BUG: Non-deterministic accidental object reuse#1995
sjoerdjob wants to merge 3 commits intopy-pdf:mainfrom
sjoerdjob:issue-1788

Conversation

@sjoerdjob
Copy link
Copy Markdown
Contributor

@sjoerdjob sjoerdjob commented Jul 21, 2023

The following section of code could sometimes have unintended effects where pages of an earlier integrated PDF file were used instead.

writer = PdfWriter()

reader1 = PdfReader(some_file)
id_reader1 = id(reader1)
writer.add_page(reader1.pages[0])
del reader1

reader2 = PdfReader(other_file)
id_reader2 = id(reader2)
writer.add_page(reader2.pages[0])
del reader2

writer.write(third_file)

because the reader1 is no longer in memory when reader2 gets initialized, the area in memory is free, so id_reader1 and id_reader2 might end up having the same value.
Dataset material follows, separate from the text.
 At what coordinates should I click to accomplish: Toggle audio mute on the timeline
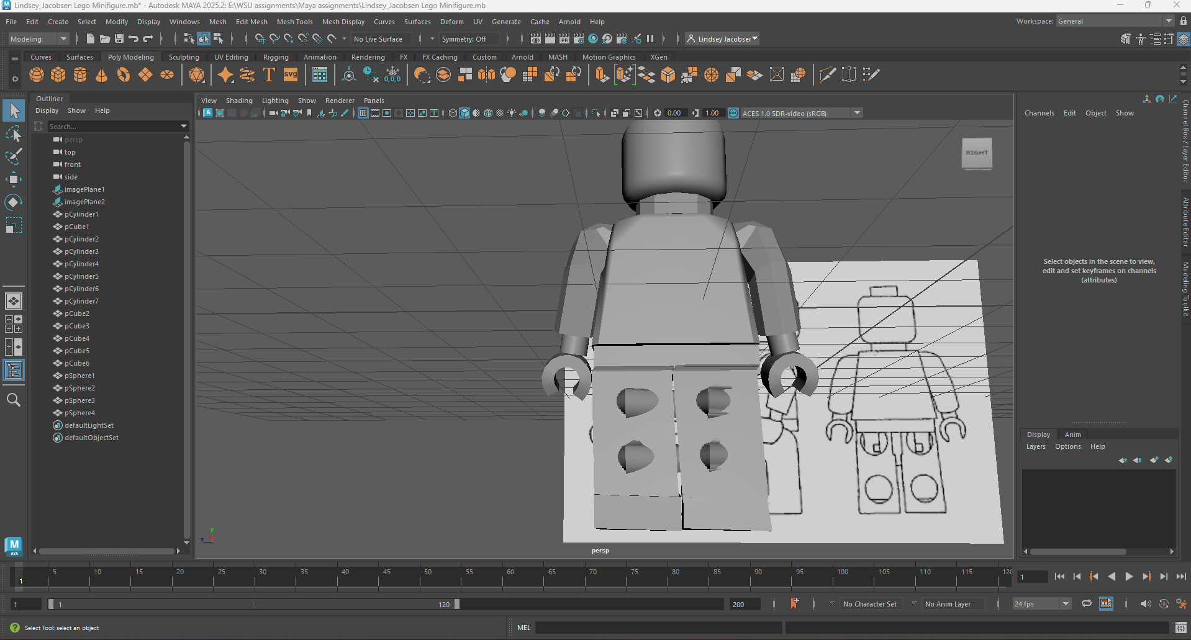tap(1145, 604)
Due to PyPDF using id(reader) internally for an object-cache, it sometimes happened that writer.add_page(reader2.pages[0]) would result in duplicating reader1.pages[0] instead.

fixes #1788 .

The following section of code could sometimes have unintended effects
where pages of an earlier integrated PDF file were used instead.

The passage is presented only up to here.